** start INFORMATION PROVIDED **

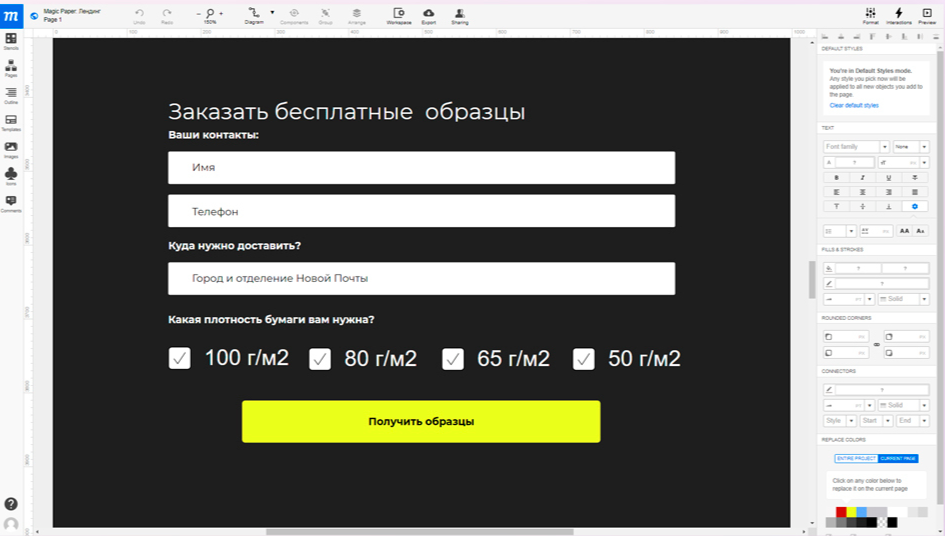Click the Clear default styles link

coord(853,105)
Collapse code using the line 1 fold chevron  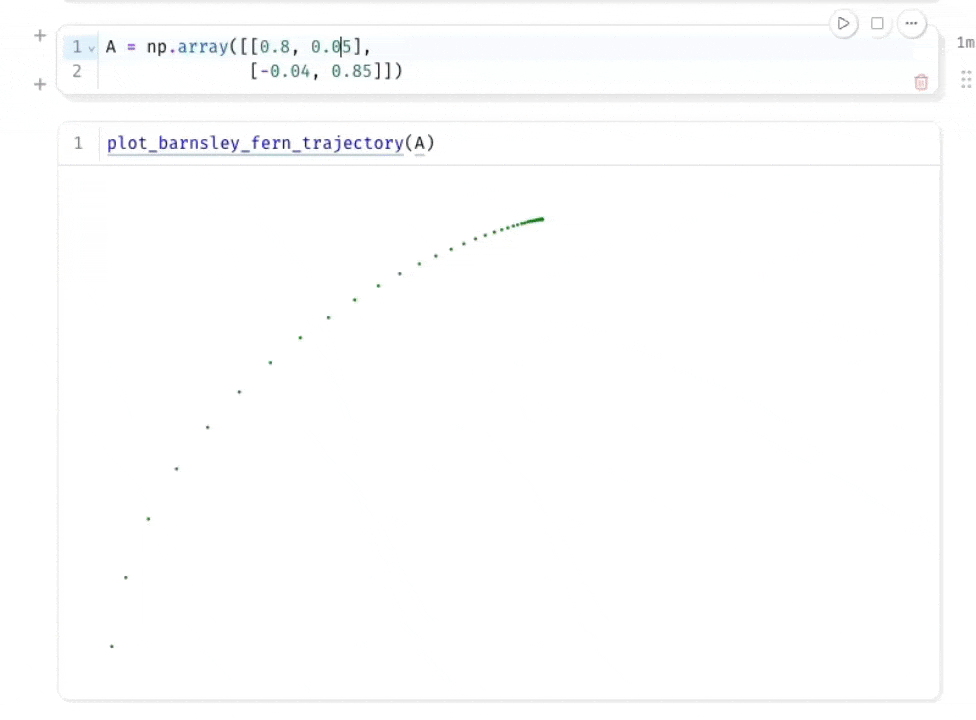[x=91, y=48]
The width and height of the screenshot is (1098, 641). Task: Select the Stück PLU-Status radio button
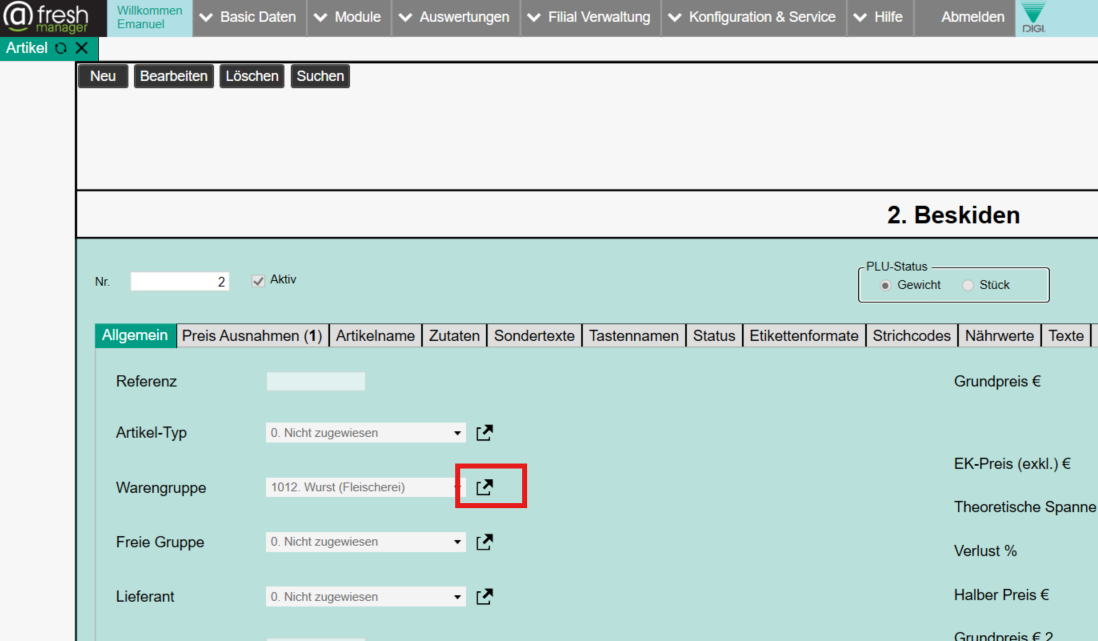pos(967,286)
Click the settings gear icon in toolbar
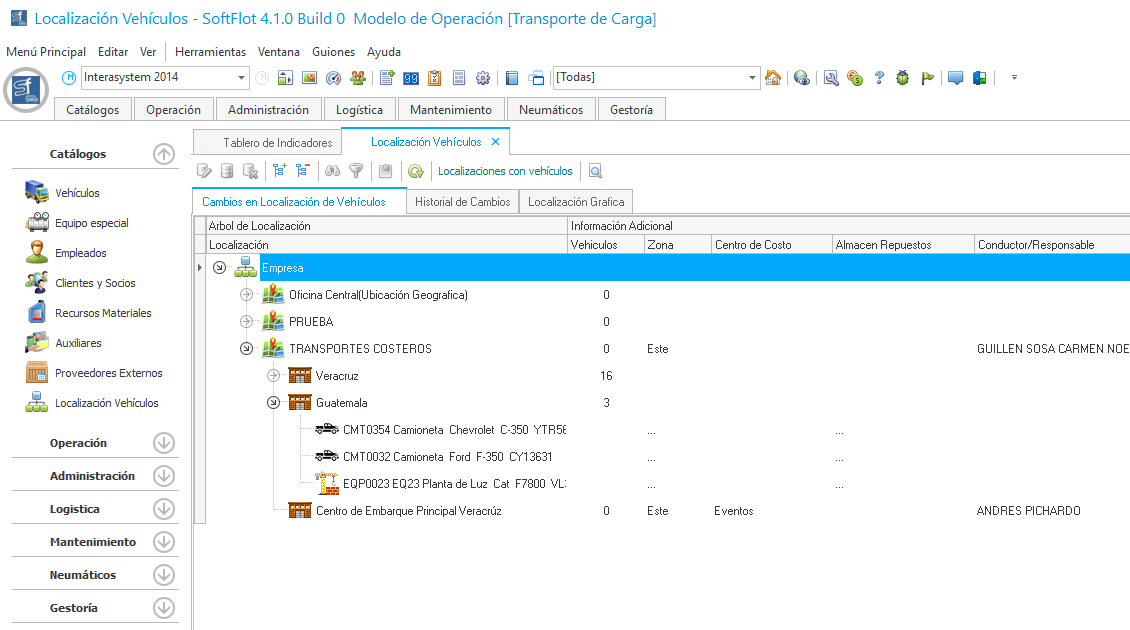Viewport: 1130px width, 630px height. pyautogui.click(x=483, y=78)
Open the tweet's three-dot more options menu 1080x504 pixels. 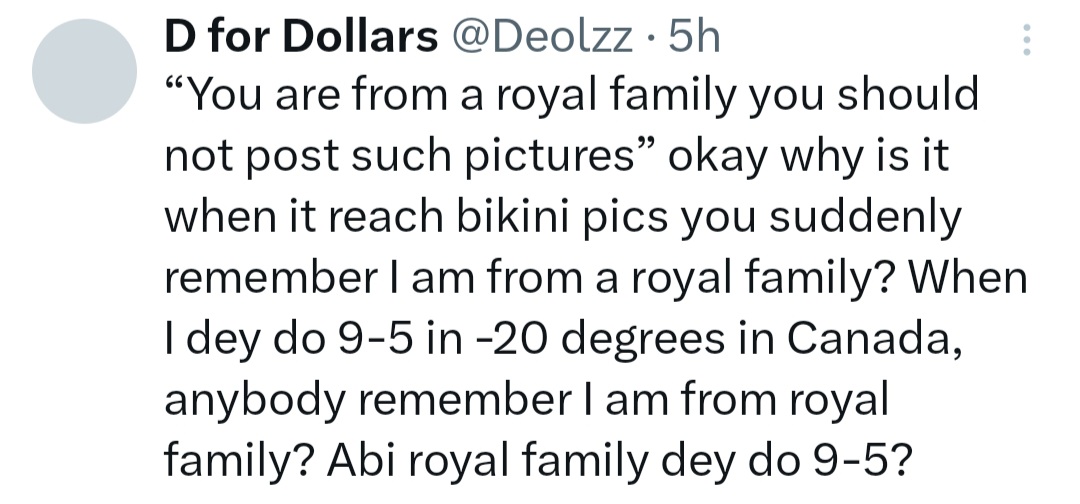(1021, 41)
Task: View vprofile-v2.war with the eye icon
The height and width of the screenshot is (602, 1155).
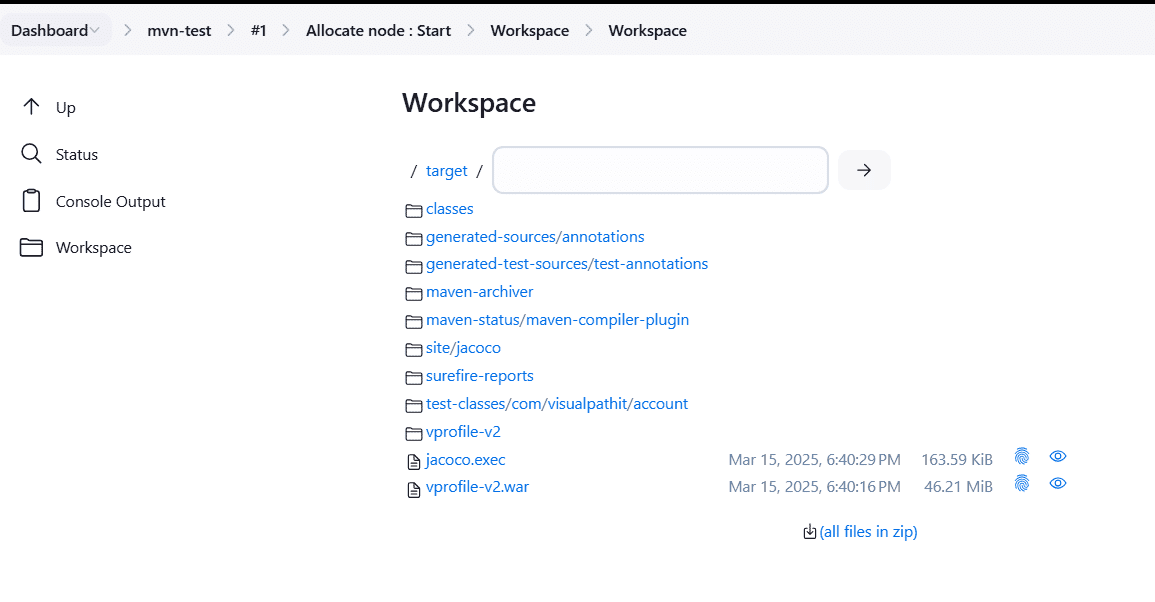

** end INFORMATION PROVIDED **

● **AIM**
From the items above, pull out every line that contains the string "screenshot" and copy each one in full.

● **WRITTEN RESPONSE**
The width and height of the screenshot is (1098, 641). Task: Select the Stück PLU-Status radio button
The height and width of the screenshot is (602, 1155).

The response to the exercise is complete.